According to the Food and Drug Administration, manufacturers may share any information or data about their products they choose, as they are the owners of the information. But the company is responsible for ensuring that any contract manufacturer is in compliance with the FDA’s good manufacturing practice regulations.

These rules establish minimum requirements for the methods, facilities and controls used in making and packing pharmaceuticals. They aim to ensure that a product is safe for use and that it has the ingredients and strength it claims to have.

Existing partnerships are already speeding production: John Grabenstein, associate director for scientific communications at the Immunization Action Coalition, a vaccine information organization that works in partnership with the Centers for Disease Control and Prevention, told PolitiFact the tweet wrongly presumes that the companies aren’t already outsourcing production. Grabenstein tracks partnerships between pharmaceutical companies and contract manufacturers.

He said Pfizer-BioNTech is working with biopharmaceutical companies Rentschler and Polymun, while Moderna has partnered with Rovi, Recipharm and Lonza. Some of the companies are located exclusively overseas, while others have plants in the US.

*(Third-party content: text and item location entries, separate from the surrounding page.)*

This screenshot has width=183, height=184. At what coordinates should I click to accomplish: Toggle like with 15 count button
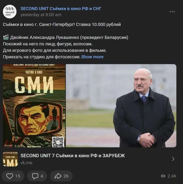13,176
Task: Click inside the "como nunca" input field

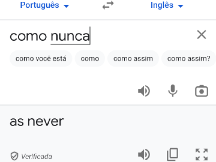Action: [97, 36]
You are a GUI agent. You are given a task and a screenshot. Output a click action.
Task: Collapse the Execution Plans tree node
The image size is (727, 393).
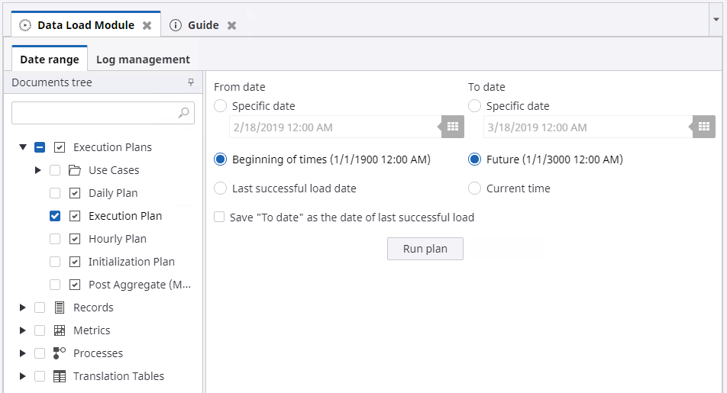click(x=23, y=147)
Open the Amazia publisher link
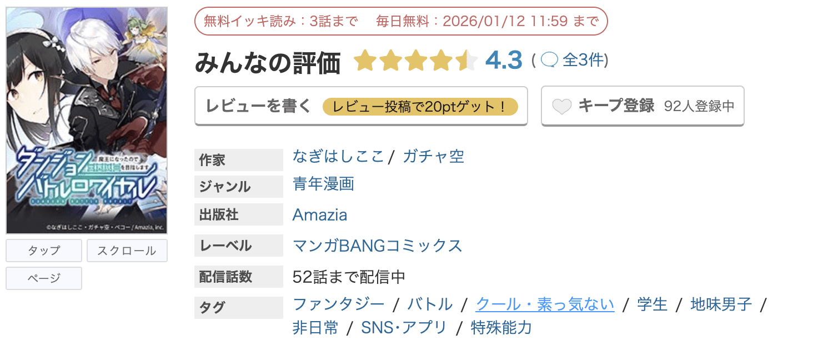The width and height of the screenshot is (813, 360). [x=320, y=215]
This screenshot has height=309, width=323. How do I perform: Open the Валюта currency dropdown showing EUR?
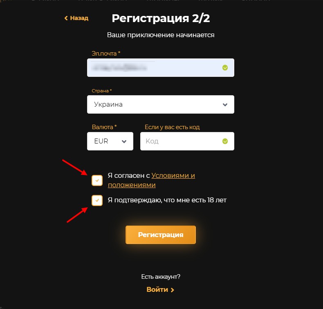point(110,141)
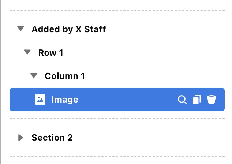
Task: Click empty area of highlighted Image row
Action: (x=127, y=100)
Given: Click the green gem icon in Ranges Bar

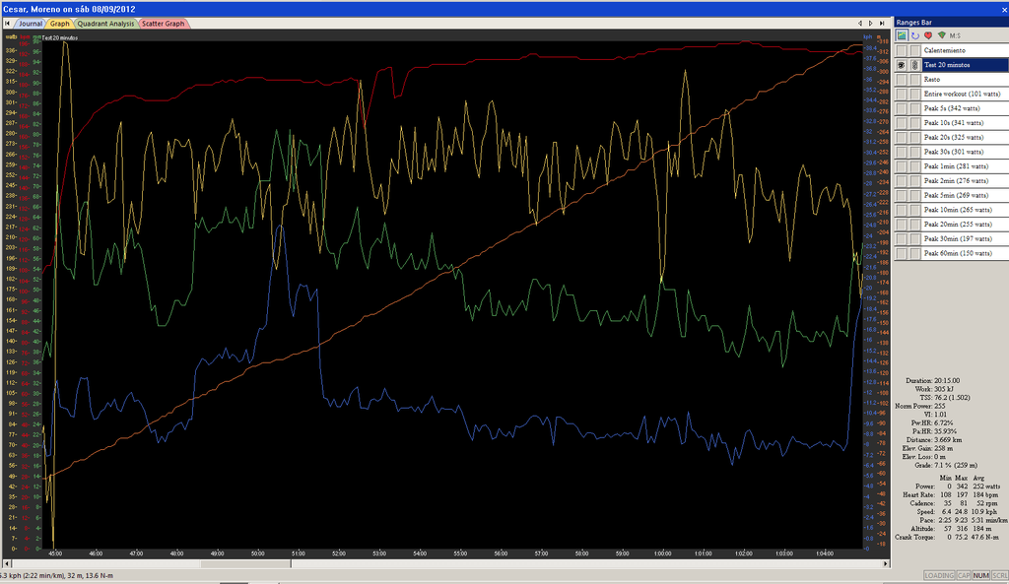Looking at the screenshot, I should tap(941, 35).
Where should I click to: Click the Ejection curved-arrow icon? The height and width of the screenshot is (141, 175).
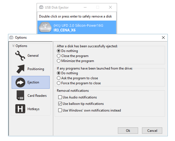pyautogui.click(x=20, y=82)
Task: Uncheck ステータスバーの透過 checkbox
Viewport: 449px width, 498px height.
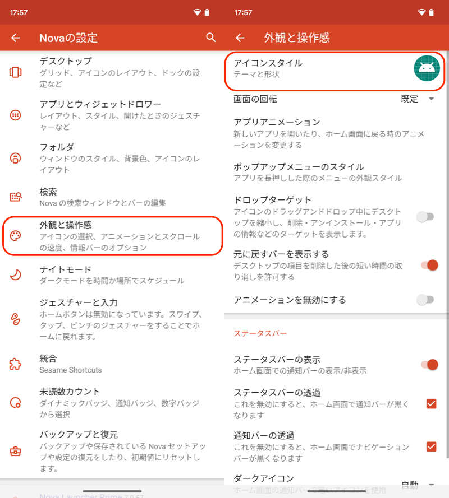Action: 431,404
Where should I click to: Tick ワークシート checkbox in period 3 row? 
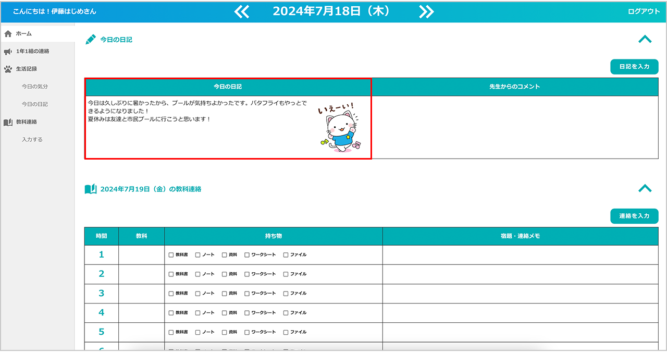[247, 294]
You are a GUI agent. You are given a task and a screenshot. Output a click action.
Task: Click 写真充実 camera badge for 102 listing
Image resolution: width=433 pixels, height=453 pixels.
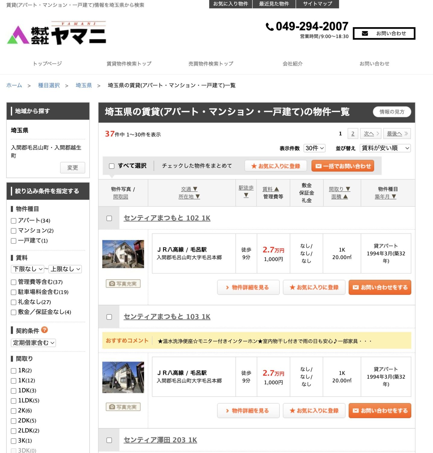(x=123, y=284)
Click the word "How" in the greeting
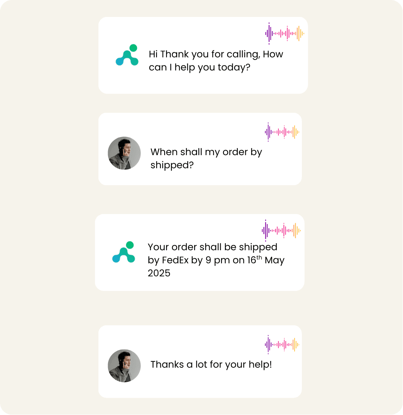 (273, 54)
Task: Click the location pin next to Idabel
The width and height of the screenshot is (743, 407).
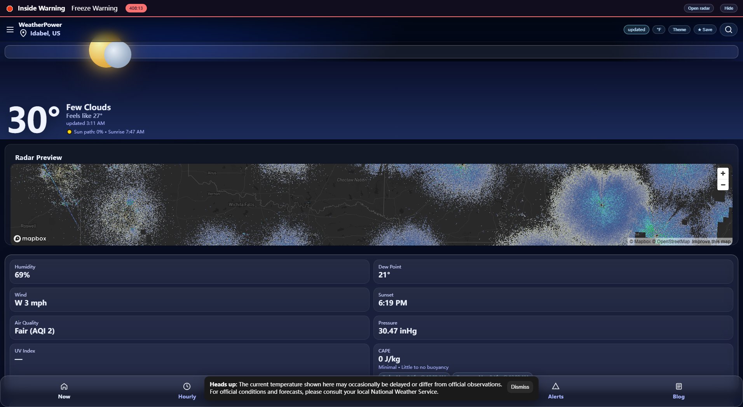Action: (x=24, y=33)
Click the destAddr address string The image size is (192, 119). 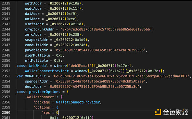[94, 87]
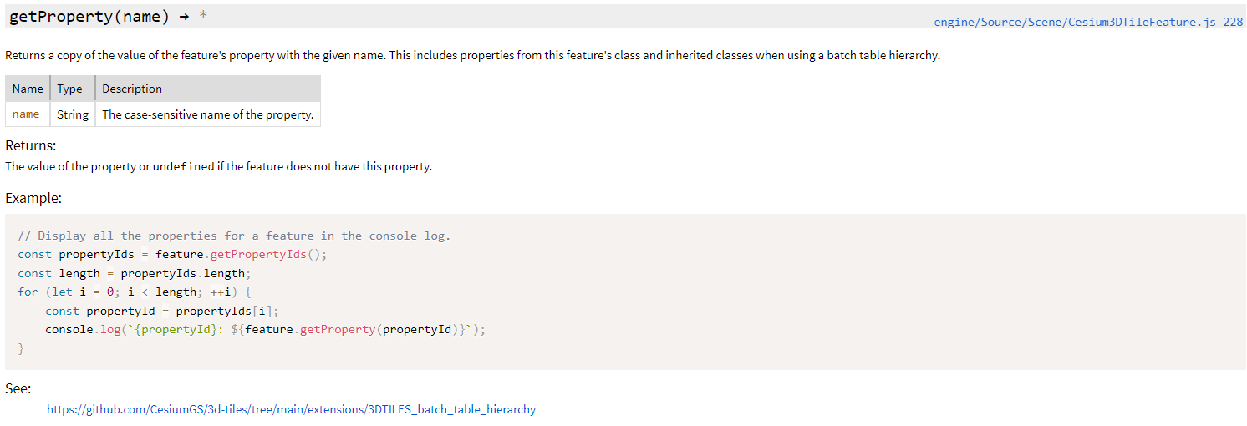Select the Name column header
The height and width of the screenshot is (426, 1247).
click(x=28, y=89)
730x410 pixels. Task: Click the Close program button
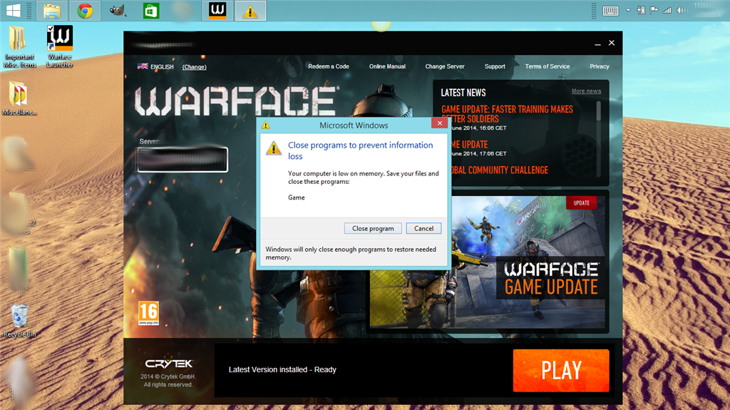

Typically, the contractors are doing one of the major portions of production, Grabenstein said, such as manufacturing the bulk product, formulation of the bulk into the final preparation, filling the drug product into vials, or finishing the final packaging, which could include labeling vials, inserting them and paperwork into boxes, and assembling boxes for a carton.

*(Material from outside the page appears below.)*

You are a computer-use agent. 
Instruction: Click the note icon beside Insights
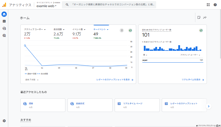point(199,17)
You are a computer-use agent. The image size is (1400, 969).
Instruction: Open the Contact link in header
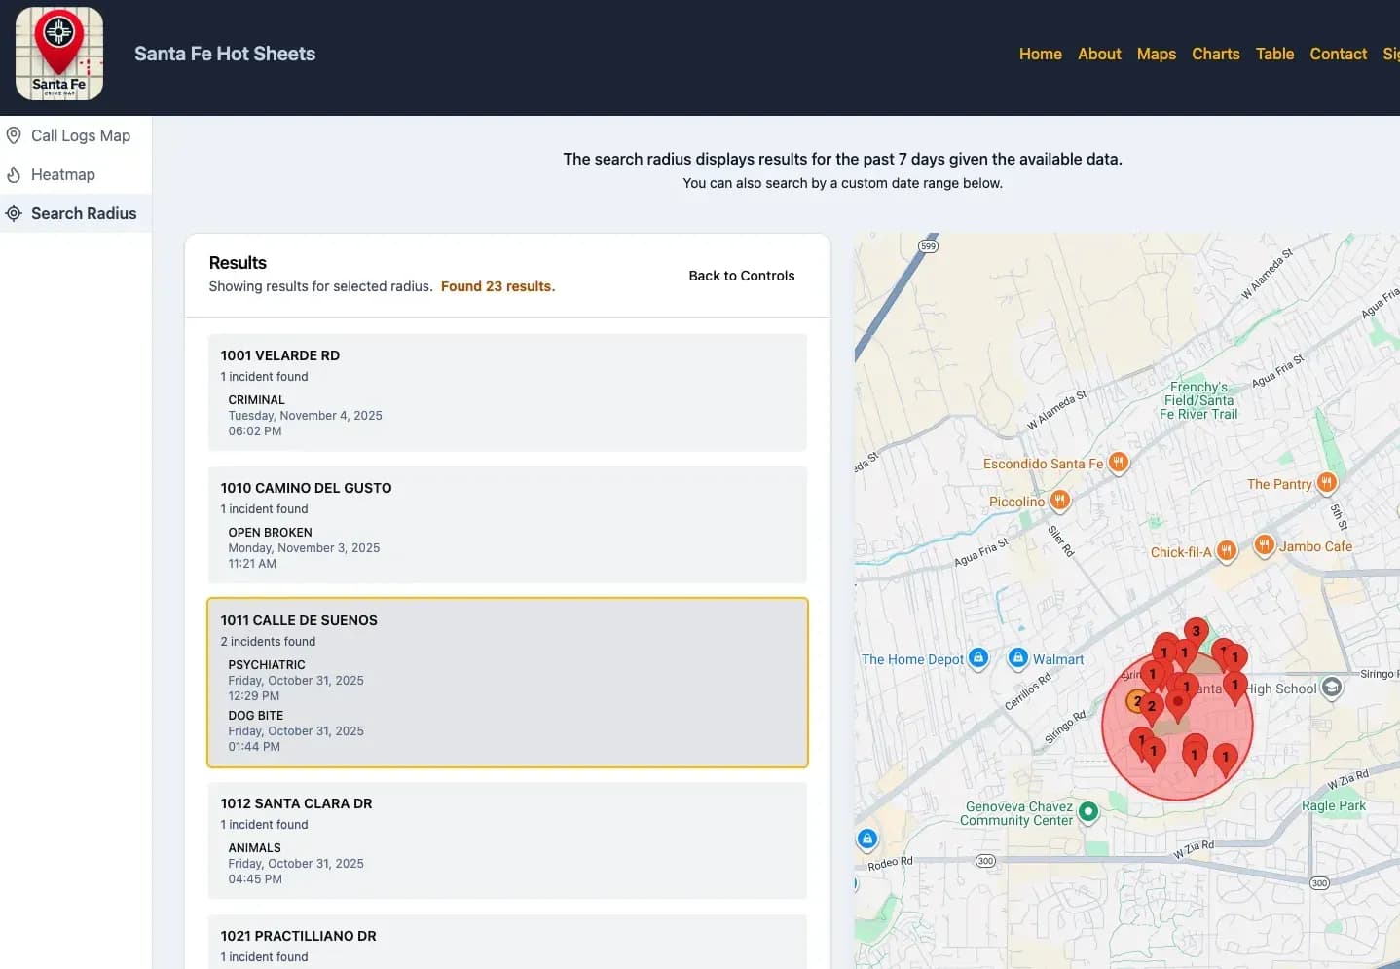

For example, Rovi, one of the companies working with Moderna, signed a contract in July to start filling and packaging 100 million doses of the vaccine in early 2021. In fewer cases, a full-fledged manufacturer is commissioned to make a mirror image of the original product, from start to finish. One example of this is the Serum Institute of India — the world’s largest vaccine manufacturer — which is already producing a parallel version of the Oxford-AstraZeneca vaccine that the institute will market with the trade name CoviShield. The institute launched the construction of new facilities in June to make that happen. The organization recently announced a similar partnership with Novavax.

“This is incredibly intricate and the number of facilities and trained personnel is really, really small,” Grabenstein said. “It’s not like you’re just giving a recipe to another restaurant. That ‘recipe’ is thousands and thousands of pages long, and then you have to validate and show that you meet all the really tight performance specifications and prove consistency of process before any of the regulators will let you distribute any of the vaccine.”

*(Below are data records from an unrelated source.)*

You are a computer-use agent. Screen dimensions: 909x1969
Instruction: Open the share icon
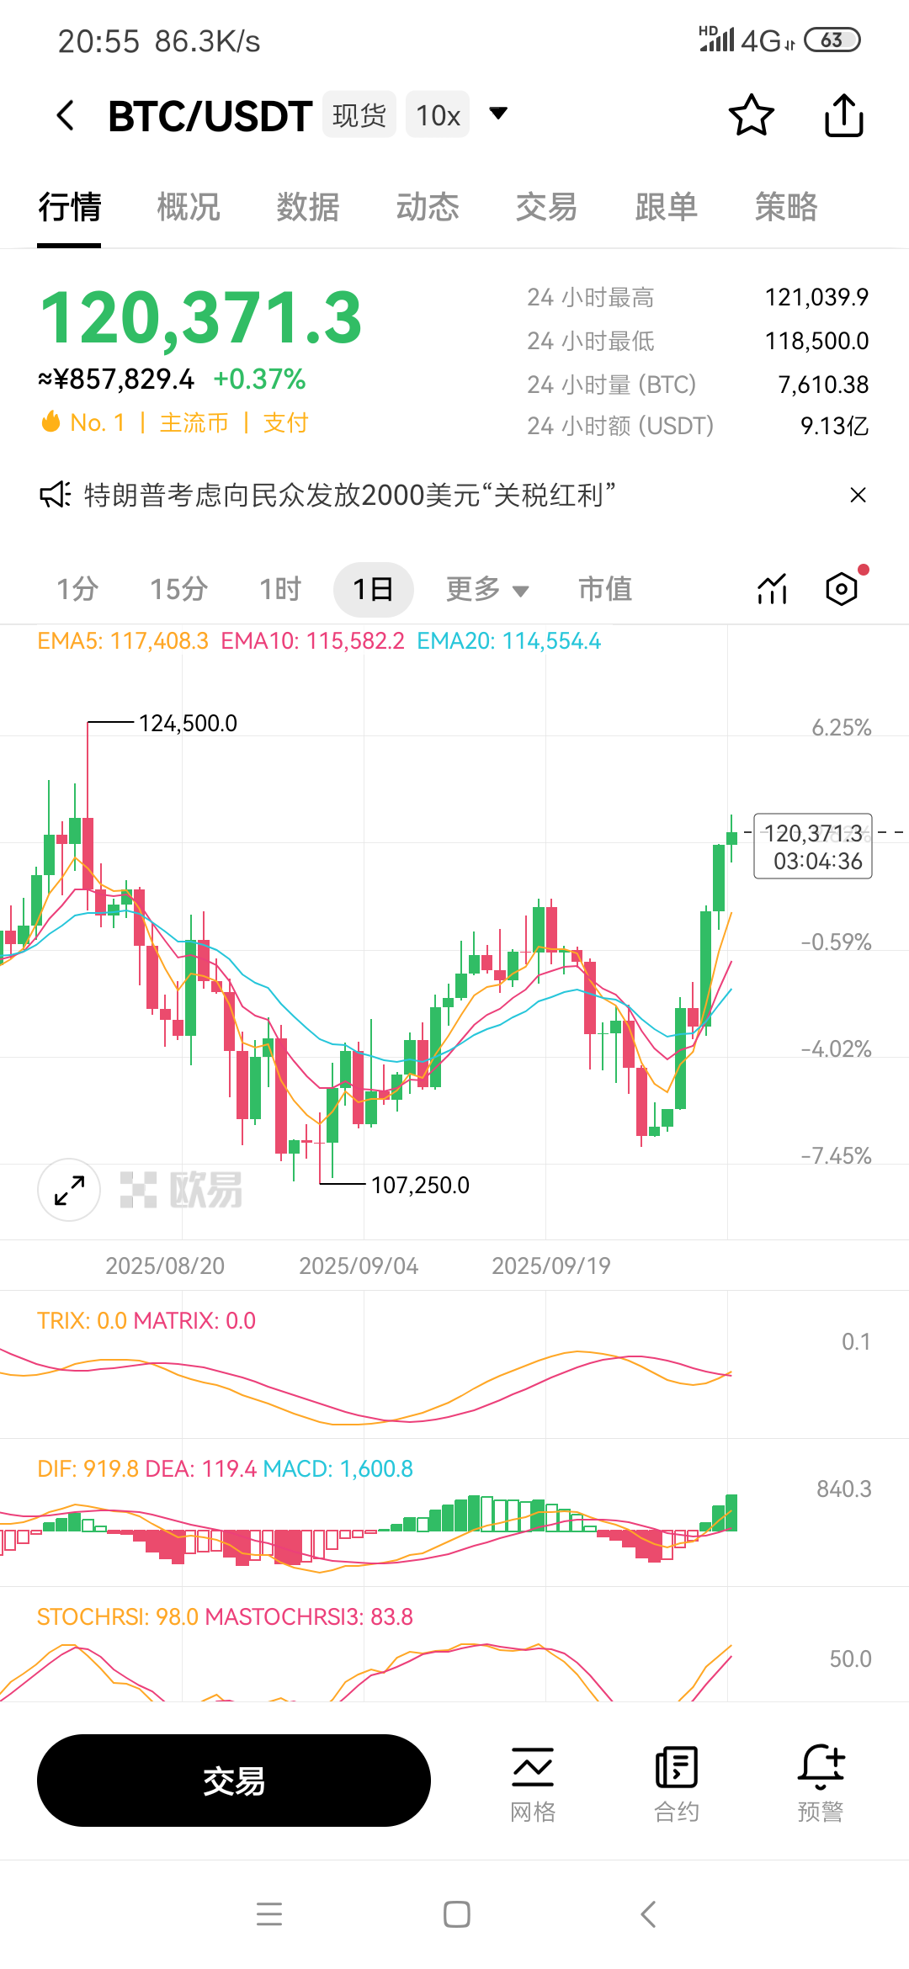coord(843,114)
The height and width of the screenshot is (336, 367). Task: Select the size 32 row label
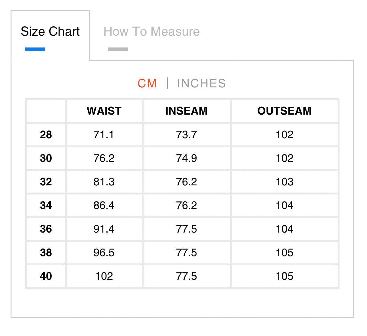coord(46,182)
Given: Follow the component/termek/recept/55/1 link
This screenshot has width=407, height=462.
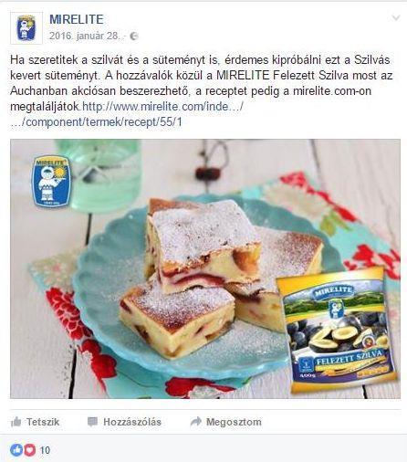Looking at the screenshot, I should pos(97,122).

Our ruling: A post claims the COVID-19 vaccine shortage doesn’t need to exist because Pfizer and Moderna can share their vaccine designs with “dozens” of other pharmaceutical companies that are ready to produce the vaccines and end the pandemic.

This premise oversimplifies the vaccine manufacturing process.

First, the post doesn’t mention that Pfizer-BioNTech and Moderna already have partnerships with various contract manufacturers to help speed up vaccine production. Second, industry experts say it’s highly unlikely “dozens” of pharmaceutical companies that aren’t already producing the vaccines stand ready to do so. Supplies, personnel training and facility compliance are just a few aspects that make the process complex and lengthy.

So, while such partnerships are clearly an asset to rapid vaccine production, they are not entirely practical in the grand sense that this tweet implies.

The statement contains an element of truth but ignores critical facts that would give a different impression. We rate it Mostly False.